**Entries from a dataset:**
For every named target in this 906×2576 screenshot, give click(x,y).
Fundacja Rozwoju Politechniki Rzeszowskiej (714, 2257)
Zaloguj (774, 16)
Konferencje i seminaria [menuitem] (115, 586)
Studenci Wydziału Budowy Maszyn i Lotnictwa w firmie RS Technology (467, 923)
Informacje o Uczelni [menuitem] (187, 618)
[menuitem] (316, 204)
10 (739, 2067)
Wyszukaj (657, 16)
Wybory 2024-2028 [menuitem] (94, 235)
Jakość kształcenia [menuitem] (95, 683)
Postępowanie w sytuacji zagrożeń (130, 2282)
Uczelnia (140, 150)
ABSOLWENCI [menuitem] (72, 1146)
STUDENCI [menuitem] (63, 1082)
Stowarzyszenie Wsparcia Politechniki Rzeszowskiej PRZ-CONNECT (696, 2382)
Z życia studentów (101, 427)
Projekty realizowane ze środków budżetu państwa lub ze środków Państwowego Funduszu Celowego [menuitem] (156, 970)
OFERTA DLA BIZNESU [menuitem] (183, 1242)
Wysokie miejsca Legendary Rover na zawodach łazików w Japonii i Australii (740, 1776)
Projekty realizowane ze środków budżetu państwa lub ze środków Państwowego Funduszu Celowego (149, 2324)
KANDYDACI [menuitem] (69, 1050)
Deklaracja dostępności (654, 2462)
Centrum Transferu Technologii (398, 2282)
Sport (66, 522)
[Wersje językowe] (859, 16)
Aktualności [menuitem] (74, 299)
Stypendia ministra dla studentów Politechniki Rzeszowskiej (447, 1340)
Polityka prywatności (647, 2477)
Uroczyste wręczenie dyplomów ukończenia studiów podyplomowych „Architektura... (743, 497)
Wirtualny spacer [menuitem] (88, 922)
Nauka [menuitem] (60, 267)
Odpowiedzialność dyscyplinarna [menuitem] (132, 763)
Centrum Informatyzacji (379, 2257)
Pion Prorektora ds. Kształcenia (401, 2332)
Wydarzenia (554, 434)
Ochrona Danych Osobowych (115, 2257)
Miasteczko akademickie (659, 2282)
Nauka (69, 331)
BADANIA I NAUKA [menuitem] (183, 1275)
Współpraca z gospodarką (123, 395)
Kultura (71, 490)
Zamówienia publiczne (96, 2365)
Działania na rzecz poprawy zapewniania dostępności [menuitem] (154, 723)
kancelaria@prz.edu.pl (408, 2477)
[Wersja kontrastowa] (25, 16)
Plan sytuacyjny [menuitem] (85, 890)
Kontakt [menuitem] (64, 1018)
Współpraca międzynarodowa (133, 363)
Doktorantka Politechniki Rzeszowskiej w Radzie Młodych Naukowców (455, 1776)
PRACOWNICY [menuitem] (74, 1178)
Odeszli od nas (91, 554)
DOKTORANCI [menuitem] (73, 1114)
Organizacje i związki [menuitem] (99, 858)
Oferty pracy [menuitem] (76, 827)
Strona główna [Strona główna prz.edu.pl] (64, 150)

**STATED TASK:**
Copy out the entries from the line with "Celowego (149, 2324)" up to and including the line with "Współpraca międzynarodowa (133, 363)", keeping each line identical.

**SOLUTION TO THE PROBLEM:**
Projekty realizowane ze środków budżetu państwa lub ze środków Państwowego Funduszu Celowego (149, 2324)
KANDYDACI [menuitem] (69, 1050)
Deklaracja dostępności (654, 2462)
Centrum Transferu Technologii (398, 2282)
Sport (66, 522)
[Wersje językowe] (859, 16)
Aktualności [menuitem] (74, 299)
Stypendia ministra dla studentów Politechniki Rzeszowskiej (447, 1340)
Polityka prywatności (647, 2477)
Uroczyste wręczenie dyplomów ukończenia studiów podyplomowych „Architektura... (743, 497)
Wirtualny spacer [menuitem] (88, 922)
Nauka [menuitem] (60, 267)
Odpowiedzialność dyscyplinarna [menuitem] (132, 763)
Centrum Informatyzacji (379, 2257)
Pion Prorektora ds. Kształcenia (401, 2332)
Wydarzenia (554, 434)
Ochrona Danych Osobowych (115, 2257)
Miasteczko akademickie (659, 2282)
Nauka (69, 331)
BADANIA I NAUKA [menuitem] (183, 1275)
Współpraca z gospodarką (123, 395)
Kultura (71, 490)
Zamówienia publiczne (96, 2365)
Działania na rzecz poprawy zapewniania dostępności [menuitem] (154, 723)
kancelaria@prz.edu.pl (408, 2477)
[Wersja kontrastowa] (25, 16)
Plan sytuacyjny [menuitem] (85, 890)
Kontakt [menuitem] (64, 1018)
Współpraca międzynarodowa (133, 363)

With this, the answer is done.